Data items
-*-*-

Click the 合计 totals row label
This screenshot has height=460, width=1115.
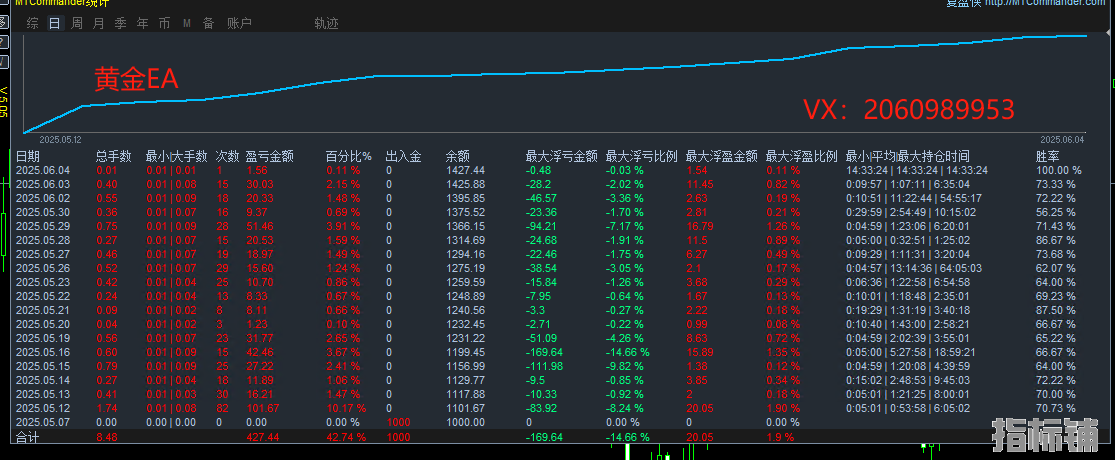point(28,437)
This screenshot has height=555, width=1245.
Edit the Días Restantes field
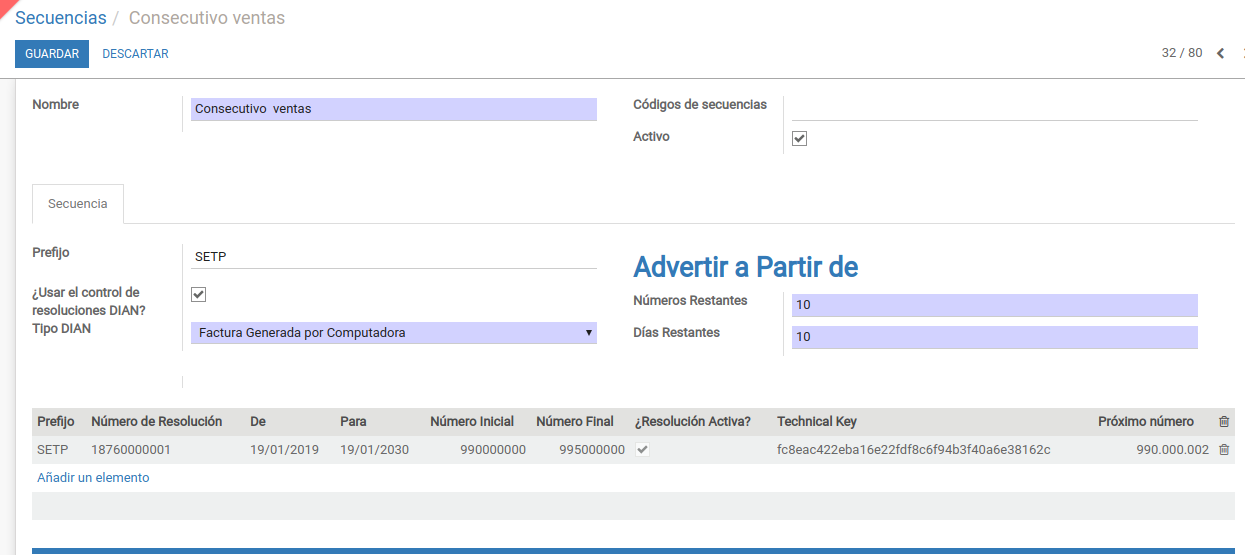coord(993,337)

-*-*-

- _Task to carry out_: Please show every line of the records above that contains the string "width", matching case exactly.

- _Exercise response_:
This screenshot has height=460, width=1115.
This screenshot has height=555, width=1245.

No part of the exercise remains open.